-- Textauszug --
========

Zu 5: »Komplexe Dynamik verstehen. Kindeswohl und
Kindeswohlgefährdung in der Jugendhilfe im ASD«, von Magdalena
Stemmer-Lück
Stemmer-Lück greift das Thema Kindeswohlgefährdung aus der Sicht
des Jugendamtes auf. Sie attestiert der generalistisch handelnden
Fachkraft im Jugendamt die Notwendigkeit einer »diagnostische(n)
Kompetenz«, um gefährdende Situationen »wahrnehmen, bewerten und …
entsprechend handeln« (S. 83) zu können. Basis jugendamtlichen
Handelns ist dabei die Beleuchtung des Interaktionsnetzes, in das
sich Kindeswohlgefährdung bewegt. Im Zentrum steht dabei die
Beachtung/Bearbeitung der diversen bewussten und unbewussten
ablaufenden Dynamiken, auf welche die Autorin jeweils kurz eingeht.

========

-- Bereitgestelltes Material --

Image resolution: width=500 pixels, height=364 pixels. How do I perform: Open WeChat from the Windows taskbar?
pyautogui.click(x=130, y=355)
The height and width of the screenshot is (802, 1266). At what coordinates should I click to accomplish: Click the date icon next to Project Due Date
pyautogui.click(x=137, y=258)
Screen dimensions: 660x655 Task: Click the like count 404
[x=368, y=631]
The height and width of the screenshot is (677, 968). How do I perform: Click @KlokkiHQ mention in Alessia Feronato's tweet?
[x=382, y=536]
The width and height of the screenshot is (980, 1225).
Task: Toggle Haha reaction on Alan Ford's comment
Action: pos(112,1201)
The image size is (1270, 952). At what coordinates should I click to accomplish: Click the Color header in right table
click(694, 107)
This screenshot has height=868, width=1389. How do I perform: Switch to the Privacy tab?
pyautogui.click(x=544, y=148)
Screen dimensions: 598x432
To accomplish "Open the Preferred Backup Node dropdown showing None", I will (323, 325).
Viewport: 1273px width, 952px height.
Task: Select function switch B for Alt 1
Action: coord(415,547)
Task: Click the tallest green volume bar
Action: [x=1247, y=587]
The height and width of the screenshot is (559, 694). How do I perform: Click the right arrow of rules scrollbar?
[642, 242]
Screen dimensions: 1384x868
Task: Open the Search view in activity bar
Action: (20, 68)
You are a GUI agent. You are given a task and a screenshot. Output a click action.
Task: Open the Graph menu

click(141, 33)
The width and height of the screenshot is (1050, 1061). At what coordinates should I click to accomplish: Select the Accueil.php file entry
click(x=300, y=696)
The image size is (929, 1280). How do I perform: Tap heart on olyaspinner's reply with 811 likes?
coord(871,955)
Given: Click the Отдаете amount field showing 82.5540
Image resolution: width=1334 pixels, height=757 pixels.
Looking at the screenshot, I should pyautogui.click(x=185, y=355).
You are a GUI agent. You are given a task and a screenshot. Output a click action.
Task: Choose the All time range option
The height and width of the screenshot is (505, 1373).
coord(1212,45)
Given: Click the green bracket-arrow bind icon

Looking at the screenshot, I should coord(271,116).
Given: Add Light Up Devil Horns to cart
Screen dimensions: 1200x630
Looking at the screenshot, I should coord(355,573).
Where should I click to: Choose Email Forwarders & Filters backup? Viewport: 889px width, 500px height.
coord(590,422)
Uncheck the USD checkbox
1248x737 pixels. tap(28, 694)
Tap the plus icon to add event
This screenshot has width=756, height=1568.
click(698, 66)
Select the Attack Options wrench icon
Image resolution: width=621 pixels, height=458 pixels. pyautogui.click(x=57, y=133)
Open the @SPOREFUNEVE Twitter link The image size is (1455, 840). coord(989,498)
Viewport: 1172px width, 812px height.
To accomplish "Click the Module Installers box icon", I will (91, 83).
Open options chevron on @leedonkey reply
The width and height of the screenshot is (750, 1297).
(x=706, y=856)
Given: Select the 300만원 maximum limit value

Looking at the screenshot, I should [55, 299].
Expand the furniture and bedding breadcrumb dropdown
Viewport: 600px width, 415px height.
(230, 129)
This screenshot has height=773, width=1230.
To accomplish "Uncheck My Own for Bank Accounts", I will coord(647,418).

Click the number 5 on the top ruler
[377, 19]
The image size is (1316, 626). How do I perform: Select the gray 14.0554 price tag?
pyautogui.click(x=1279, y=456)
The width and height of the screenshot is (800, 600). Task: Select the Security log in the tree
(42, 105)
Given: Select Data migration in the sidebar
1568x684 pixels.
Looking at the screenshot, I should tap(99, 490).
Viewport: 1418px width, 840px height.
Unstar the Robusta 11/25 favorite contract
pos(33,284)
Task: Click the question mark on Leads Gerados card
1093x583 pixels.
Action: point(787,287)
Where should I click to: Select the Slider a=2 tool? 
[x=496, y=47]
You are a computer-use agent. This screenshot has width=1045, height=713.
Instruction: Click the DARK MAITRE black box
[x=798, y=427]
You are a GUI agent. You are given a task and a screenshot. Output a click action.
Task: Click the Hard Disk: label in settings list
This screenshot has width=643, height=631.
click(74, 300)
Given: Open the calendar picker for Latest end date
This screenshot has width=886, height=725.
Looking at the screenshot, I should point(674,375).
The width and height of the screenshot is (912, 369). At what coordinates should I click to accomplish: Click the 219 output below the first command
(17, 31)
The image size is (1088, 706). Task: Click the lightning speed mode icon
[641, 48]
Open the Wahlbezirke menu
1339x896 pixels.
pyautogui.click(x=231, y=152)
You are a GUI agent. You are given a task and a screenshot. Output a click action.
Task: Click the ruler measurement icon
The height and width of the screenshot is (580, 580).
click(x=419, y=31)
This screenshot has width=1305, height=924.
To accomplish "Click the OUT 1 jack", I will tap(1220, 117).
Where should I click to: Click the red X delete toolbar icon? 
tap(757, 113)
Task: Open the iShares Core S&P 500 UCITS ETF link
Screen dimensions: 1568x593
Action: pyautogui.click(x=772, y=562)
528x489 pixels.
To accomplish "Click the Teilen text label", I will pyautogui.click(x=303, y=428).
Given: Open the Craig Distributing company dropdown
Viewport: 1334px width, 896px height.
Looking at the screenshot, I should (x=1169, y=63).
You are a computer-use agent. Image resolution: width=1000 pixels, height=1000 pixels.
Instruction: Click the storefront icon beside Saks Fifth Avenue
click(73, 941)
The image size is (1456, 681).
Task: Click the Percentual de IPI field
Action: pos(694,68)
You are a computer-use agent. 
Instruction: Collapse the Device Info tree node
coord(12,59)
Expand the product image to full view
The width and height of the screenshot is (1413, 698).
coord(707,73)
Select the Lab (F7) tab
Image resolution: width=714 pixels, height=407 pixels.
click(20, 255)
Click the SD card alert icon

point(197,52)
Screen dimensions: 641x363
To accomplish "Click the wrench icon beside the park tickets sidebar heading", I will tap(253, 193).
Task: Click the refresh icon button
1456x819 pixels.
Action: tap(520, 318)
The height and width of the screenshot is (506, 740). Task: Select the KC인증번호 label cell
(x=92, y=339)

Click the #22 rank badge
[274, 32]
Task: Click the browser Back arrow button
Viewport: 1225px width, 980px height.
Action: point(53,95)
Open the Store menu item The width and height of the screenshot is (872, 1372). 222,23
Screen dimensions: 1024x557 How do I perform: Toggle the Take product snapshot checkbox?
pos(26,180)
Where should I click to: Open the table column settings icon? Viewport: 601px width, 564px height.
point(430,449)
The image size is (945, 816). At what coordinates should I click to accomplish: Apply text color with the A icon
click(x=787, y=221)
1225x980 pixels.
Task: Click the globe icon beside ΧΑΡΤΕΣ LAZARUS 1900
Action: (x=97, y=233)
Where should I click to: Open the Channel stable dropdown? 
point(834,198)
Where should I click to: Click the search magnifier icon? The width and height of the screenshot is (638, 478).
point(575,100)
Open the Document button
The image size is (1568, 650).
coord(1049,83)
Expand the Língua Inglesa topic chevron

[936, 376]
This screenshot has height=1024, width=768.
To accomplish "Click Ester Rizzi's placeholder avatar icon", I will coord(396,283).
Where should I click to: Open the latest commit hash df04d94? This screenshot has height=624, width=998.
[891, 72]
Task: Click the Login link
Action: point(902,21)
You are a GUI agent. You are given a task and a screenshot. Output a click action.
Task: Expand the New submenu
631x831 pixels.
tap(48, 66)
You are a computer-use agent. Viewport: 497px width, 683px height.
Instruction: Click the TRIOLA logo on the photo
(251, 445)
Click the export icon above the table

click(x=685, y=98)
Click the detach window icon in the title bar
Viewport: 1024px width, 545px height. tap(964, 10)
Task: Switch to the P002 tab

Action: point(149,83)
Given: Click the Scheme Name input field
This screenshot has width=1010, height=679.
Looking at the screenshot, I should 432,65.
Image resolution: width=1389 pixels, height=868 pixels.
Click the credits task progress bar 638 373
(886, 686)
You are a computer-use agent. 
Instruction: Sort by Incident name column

========

-- Aufgabe 1 --
Übertrage aus dem Textauszug über Kindeswohlgefährdung den Satz »Stemmer-Lück greift das Thema Kindeswohlgefährdung aus der Sicht des Jugendamtes auf.« ins Englische.
-- Aufgabe 2 --
Führe den Textauszug über Kindeswohlgefährdung im Anschluss an seinen letzten Satz weiter.

-- Ergebnis 1 --
Stemmer-Lück addresses the topic of child endangerment from the perspective of the youth welfare office.

-- Ergebnis 2 --
Das Herzstück von Stemmer-Lück´s Beitrag ist die theoriegeleitete
Darstellung psychoanalytisch-pädagogischer Zugänge, um
»unbewusste(n) Mitteilungen und Inszenierungen der Klienten und
Klientinnen« zu verstehen und diese richtig bewerten und
entsprechend handeln zu können. Anschließend zeigt sie anhand von
drei praxisnahen Fallbeispielen (Vernachlässigung, Misshandlung und
sexueller Missbrauch) auf, welche bewussten/unbewussten
Interaktions- und Beziehungsmuster zwischen den Akteuren
ablaufen.
Zu 6: »›Sag’ das dem Gericht!‹. Psychoanalytisch-pädagogische
Perspektiven auf das Kindeswohl im Kontext von Trennung und
Scheidung«, von Judit Barth-Richtarz
Dieser Beitrag widmet sich der Thematik Kindeswohl im
Aufgabenspektrum der Trennung und Scheidung. Auch hier wird eine
Fallvignette von der Autorin zu Beginn vorgelegt, um den Leser in
die Thematik einzuführen um sich im Anschluss der Darstellung bzw.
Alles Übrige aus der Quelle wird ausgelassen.